» HOW TO COMPLETE THIS TASK
Each entry needs to be duplicated exactly.

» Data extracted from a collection
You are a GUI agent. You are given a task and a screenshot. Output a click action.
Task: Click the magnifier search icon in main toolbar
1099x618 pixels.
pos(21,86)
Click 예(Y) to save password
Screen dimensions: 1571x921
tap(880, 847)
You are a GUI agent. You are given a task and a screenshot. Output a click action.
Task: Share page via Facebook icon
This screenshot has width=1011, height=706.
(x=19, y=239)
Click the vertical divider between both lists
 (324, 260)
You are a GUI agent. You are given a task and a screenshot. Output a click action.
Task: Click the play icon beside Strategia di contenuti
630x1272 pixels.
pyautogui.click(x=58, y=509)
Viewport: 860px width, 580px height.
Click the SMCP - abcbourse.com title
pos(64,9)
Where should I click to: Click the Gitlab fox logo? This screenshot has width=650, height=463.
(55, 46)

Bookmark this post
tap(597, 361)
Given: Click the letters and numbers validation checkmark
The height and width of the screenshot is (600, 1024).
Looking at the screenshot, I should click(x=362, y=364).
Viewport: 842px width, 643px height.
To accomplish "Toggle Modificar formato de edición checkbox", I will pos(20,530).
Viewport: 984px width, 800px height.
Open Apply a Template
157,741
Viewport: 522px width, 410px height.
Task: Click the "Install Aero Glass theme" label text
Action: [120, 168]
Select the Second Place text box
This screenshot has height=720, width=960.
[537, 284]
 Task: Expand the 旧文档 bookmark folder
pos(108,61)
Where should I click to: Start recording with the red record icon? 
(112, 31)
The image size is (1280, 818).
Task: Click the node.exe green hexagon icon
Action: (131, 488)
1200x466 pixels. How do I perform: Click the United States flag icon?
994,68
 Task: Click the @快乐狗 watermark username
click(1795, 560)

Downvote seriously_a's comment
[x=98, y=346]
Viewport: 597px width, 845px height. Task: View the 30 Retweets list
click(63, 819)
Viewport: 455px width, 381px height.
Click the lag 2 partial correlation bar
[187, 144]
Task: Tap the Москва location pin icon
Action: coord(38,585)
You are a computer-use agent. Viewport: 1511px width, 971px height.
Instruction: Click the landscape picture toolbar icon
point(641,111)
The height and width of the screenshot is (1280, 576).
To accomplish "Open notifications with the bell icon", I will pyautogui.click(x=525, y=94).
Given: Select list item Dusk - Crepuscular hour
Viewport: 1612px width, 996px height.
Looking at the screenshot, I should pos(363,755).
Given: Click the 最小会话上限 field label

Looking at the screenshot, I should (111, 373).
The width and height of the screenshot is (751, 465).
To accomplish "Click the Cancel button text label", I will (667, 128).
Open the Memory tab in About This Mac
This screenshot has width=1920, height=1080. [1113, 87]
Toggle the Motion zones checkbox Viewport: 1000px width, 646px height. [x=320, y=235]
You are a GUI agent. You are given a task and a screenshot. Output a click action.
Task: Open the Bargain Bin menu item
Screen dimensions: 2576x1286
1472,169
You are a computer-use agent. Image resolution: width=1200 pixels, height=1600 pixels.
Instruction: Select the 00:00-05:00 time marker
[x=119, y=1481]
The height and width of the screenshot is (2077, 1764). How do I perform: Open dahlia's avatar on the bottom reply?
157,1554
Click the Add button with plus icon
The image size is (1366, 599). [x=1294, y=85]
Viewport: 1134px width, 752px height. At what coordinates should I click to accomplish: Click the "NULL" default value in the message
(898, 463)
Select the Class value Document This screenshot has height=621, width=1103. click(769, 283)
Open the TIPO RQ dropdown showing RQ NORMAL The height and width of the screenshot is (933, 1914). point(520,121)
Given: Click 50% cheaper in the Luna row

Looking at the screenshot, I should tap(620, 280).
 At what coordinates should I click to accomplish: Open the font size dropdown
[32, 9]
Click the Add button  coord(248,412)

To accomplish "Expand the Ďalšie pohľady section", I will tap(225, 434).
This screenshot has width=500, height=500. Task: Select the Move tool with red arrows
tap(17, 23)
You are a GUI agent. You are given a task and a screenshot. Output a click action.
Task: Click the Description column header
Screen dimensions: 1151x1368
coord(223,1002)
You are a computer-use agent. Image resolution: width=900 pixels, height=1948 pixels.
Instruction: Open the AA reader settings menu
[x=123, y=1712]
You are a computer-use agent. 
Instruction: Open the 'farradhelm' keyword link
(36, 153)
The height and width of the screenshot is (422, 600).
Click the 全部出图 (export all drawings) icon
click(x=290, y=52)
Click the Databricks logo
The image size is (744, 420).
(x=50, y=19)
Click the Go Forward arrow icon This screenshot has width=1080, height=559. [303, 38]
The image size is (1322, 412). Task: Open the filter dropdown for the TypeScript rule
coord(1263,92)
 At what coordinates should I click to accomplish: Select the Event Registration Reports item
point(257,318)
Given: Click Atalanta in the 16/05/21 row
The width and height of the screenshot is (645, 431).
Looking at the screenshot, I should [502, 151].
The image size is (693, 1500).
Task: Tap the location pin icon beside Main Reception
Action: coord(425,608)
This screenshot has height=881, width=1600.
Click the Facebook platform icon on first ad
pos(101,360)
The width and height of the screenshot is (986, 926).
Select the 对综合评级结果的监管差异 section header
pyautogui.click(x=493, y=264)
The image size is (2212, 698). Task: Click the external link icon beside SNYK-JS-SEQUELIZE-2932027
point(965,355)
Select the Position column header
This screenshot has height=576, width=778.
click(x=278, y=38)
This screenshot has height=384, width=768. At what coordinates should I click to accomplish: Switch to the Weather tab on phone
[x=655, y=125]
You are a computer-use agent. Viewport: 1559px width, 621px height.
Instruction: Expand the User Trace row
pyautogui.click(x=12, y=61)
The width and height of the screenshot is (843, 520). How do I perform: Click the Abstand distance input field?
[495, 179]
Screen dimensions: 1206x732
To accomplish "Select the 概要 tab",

» SOLUTION TO THE EXERCISE
You are a GUI agent. You are given a task and a screenshot. Output a click action.
Task: Click the magnifier search icon in main toolbar
1099x618 pixels.
pos(21,86)
Click 예(Y) to save password
Screen dimensions: 1571x921
tap(880, 847)
You are a GUI agent. You are given a task and a screenshot. Output a click action.
Task: Share page via Facebook icon
This screenshot has width=1011, height=706.
(x=19, y=239)
Click the vertical divider between both lists
 (324, 260)
You are a GUI agent. You are given a task and a screenshot. Output a click action.
Task: Click the play icon beside Strategia di contenuti
630x1272 pixels.
pyautogui.click(x=58, y=509)
Viewport: 860px width, 580px height.
Click the SMCP - abcbourse.com title
pos(64,9)
Where should I click to: Click the Gitlab fox logo? This screenshot has width=650, height=463.
(55, 46)

Bookmark this post
tap(597, 361)
Given: Click the letters and numbers validation checkmark
The height and width of the screenshot is (600, 1024).
Looking at the screenshot, I should click(x=362, y=364).
Viewport: 842px width, 643px height.
To accomplish "Toggle Modificar formato de edición checkbox", I will pos(20,530).
Viewport: 984px width, 800px height.
Open Apply a Template
157,741
Viewport: 522px width, 410px height.
Task: Click the "Install Aero Glass theme" label text
Action: [120, 168]
Select the Second Place text box
This screenshot has height=720, width=960.
[537, 284]
 Task: Expand the 旧文档 bookmark folder
pos(108,61)
Where should I click to: Start recording with the red record icon? 
(112, 31)
The image size is (1280, 818).
Task: Click the node.exe green hexagon icon
Action: (131, 488)
1200x466 pixels. How do I perform: Click the United States flag icon?
994,68
 Task: Click the @快乐狗 watermark username
click(1795, 560)

Downvote seriously_a's comment
[x=98, y=346]
Viewport: 597px width, 845px height. Task: View the 30 Retweets list
click(63, 819)
Viewport: 455px width, 381px height.
Click the lag 2 partial correlation bar
[187, 144]
Task: Tap the Москва location pin icon
Action: coord(38,585)
You are a computer-use agent. Viewport: 1511px width, 971px height.
Instruction: Click the landscape picture toolbar icon
point(641,111)
The height and width of the screenshot is (1280, 576).
To accomplish "Open notifications with the bell icon", I will pyautogui.click(x=525, y=94).
Given: Select list item Dusk - Crepuscular hour
Viewport: 1612px width, 996px height.
Looking at the screenshot, I should pos(363,755).
Given: Click the 最小会话上限 field label

Looking at the screenshot, I should (111, 373).
The width and height of the screenshot is (751, 465).
To accomplish "Click the Cancel button text label", I will (667, 128).
Open the Memory tab in About This Mac
This screenshot has width=1920, height=1080. [1113, 87]
Toggle the Motion zones checkbox Viewport: 1000px width, 646px height. [x=320, y=235]
You are a GUI agent. You are given a task and a screenshot. Output a click action.
Task: Open the Bargain Bin menu item
Screen dimensions: 2576x1286
1472,169
You are a computer-use agent. Image resolution: width=1200 pixels, height=1600 pixels.
Instruction: Select the 00:00-05:00 time marker
[x=119, y=1481]
The height and width of the screenshot is (2077, 1764). How do I perform: Open dahlia's avatar on the bottom reply?
157,1554
Click the Add button with plus icon
The image size is (1366, 599). [x=1294, y=85]
Viewport: 1134px width, 752px height. At what coordinates should I click to accomplish: Click the "NULL" default value in the message
(898, 463)
Select the Class value Document This screenshot has height=621, width=1103. click(769, 283)
Open the TIPO RQ dropdown showing RQ NORMAL The height and width of the screenshot is (933, 1914). point(520,121)
Given: Click 50% cheaper in the Luna row

Looking at the screenshot, I should tap(620, 280).
 At what coordinates should I click to accomplish: Open the font size dropdown
[32, 9]
Click the Add button  coord(248,412)

To accomplish "Expand the Ďalšie pohľady section", I will tap(225, 434).
This screenshot has width=500, height=500. Task: Select the Move tool with red arrows
tap(17, 23)
You are a GUI agent. You are given a task and a screenshot. Output a click action.
Task: Click the Description column header
Screen dimensions: 1151x1368
coord(223,1002)
You are a computer-use agent. Image resolution: width=900 pixels, height=1948 pixels.
Instruction: Open the AA reader settings menu
[x=123, y=1712]
You are a computer-use agent. 
Instruction: Open the 'farradhelm' keyword link
(36, 153)
The height and width of the screenshot is (422, 600).
Click the 全部出图 (export all drawings) icon
click(x=290, y=52)
Click the Databricks logo
The image size is (744, 420).
(x=50, y=19)
Click the Go Forward arrow icon This screenshot has width=1080, height=559. [303, 38]
The image size is (1322, 412). Task: Open the filter dropdown for the TypeScript rule
coord(1263,92)
 At what coordinates should I click to accomplish: Select the Event Registration Reports item
point(257,318)
Given: Click Atalanta in the 16/05/21 row
The width and height of the screenshot is (645, 431).
Looking at the screenshot, I should [502, 151].
The image size is (693, 1500).
Task: Tap the location pin icon beside Main Reception
Action: coord(425,608)
This screenshot has height=881, width=1600.
Click the Facebook platform icon on first ad
pos(101,360)
The width and height of the screenshot is (986, 926).
Select the 对综合评级结果的监管差异 section header
pyautogui.click(x=493, y=264)
The image size is (2212, 698). Task: Click the external link icon beside SNYK-JS-SEQUELIZE-2932027
point(965,355)
Select the Position column header
This screenshot has height=576, width=778.
click(x=278, y=38)
This screenshot has height=384, width=768. At what coordinates should I click to accomplish: Switch to the Weather tab on phone
[x=655, y=125]
You are a computer-use agent. Viewport: 1559px width, 621px height.
Instruction: Expand the User Trace row
pyautogui.click(x=12, y=61)
The width and height of the screenshot is (843, 520). How do I perform: Click the Abstand distance input field?
[495, 179]
Screen dimensions: 1206x732
To accomplish "Select the 概要 tab",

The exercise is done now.